Putin Told Biden New Sanctions Could Rupture U.S.-Russia Ties

MOSCOW (Reuters) —
U.S. President Joe Biden speaks with Russia’s President Vladimir Putin from his home in Wilmington, Delaware, Thursday. (Adam Schultz/White House/Handout via REUTERS)

Russian President Vladimir Putin on Thursday warned his U.S. counterpart Joe Biden in a call that new Western sanctions against Moscow could rupture ties between Russia and the United States and would be a big mistake, the Kremlin said.

But Kremlin aide Yuri Ushakov told reporters Russia was satisfied with the phone conversation which he said centered on security guarantees that Moscow wants from the West amid a build-up of Russian forces close to the Ukrainian border.

Ushakov said Biden appeared to agree that Moscow needed such guarantees and seemed serious about negotiations even if differences remained and the outline of a possible compromise was so far unclear.

Russia has alarmed Western countries by massing tens of thousands of troops near its border with Ukraine in the past two months. Moscow denies planning to attack Ukraine and says it has the right to move its troops on its own soil as it sees fit.

The United States has repeatedly warned Moscow it will impose devastating sanctions if Russia launches a new attack on Ukraine, a threat Ushakov said Biden had repeated on Thursday.

Ushakov said Putin had told Biden that such a move could lead to a breakdown in U.S.-Russia ties.

“Our president immediately responded (to the sanctions threat) that if the West decides in this or other circumstances to impose these unprecedented sanctions which have been mentioned then that could lead to a complete breakdown in ties between our countries and cause the most serious damage to relations between Russia and the West,” said Ushakov.

“Our president also mentioned that it would be a mistake that our descendants would see as a huge error.”

Moscow, worried by what it says is the West’s re-arming of Ukraine, has said it wants legally-binding guarantees from the NATO military alliance over its eastern expansion and weapons deployment.

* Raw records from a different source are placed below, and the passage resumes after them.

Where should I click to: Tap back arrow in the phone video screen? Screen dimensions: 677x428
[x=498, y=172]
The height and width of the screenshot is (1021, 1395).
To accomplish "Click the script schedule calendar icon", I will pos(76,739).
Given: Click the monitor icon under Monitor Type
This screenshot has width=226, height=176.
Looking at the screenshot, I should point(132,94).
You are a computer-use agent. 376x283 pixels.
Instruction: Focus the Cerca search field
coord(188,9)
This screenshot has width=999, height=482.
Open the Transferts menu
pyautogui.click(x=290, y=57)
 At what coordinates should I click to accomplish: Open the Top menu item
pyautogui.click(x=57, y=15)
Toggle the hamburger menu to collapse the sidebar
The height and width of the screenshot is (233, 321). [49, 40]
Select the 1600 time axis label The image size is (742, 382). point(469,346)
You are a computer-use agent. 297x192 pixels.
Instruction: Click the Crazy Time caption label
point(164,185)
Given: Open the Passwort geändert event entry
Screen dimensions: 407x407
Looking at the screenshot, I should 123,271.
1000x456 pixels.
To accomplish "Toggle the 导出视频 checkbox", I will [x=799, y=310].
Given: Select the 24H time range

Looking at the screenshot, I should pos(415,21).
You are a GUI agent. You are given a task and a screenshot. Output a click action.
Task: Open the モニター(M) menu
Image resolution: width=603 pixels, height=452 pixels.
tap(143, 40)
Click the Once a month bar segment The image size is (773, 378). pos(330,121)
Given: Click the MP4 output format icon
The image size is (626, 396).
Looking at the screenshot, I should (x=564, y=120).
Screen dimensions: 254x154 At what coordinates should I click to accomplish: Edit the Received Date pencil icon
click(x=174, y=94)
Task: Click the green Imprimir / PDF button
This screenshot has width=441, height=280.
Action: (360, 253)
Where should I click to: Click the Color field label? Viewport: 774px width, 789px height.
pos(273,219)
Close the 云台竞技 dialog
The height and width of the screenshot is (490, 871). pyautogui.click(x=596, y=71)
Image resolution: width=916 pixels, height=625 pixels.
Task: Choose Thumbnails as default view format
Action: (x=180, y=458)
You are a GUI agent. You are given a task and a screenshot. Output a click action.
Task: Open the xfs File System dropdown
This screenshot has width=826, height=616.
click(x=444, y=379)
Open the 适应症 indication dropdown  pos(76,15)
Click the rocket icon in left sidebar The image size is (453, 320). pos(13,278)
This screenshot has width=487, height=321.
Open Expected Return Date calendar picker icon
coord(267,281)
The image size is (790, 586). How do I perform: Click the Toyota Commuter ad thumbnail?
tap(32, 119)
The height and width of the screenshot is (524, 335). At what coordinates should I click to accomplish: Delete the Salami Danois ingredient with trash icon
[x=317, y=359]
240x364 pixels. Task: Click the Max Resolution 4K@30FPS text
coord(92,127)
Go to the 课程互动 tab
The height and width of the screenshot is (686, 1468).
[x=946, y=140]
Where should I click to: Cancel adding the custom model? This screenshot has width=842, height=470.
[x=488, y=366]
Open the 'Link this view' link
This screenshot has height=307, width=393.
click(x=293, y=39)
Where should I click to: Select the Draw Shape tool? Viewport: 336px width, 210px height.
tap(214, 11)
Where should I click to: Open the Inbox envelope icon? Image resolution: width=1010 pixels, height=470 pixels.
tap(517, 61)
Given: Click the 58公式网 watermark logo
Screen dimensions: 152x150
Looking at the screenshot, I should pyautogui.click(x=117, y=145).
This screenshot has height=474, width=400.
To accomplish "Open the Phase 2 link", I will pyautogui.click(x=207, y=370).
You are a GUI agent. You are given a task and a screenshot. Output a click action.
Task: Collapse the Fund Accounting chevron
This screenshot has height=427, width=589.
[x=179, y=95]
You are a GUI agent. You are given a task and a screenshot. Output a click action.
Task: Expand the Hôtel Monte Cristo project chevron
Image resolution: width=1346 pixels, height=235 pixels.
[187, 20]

Russia is set to hold talks on the guarantees it is seeking with the U.S. in Geneva on Jan. 10, with NATO in Brussels on Jan. 12, and under the auspices of the Organization for Security and Cooperation in Europe in Vienna on Jan. 13.

Ushakov said Thursday’s phone call had created what he called a good atmosphere ahead of those talks.

Russia annexed Ukraine’s Crimea in 2014 and backed a pro-Russian separatist uprising that same year which saw Kyiv lose control over a swath of eastern Ukraine.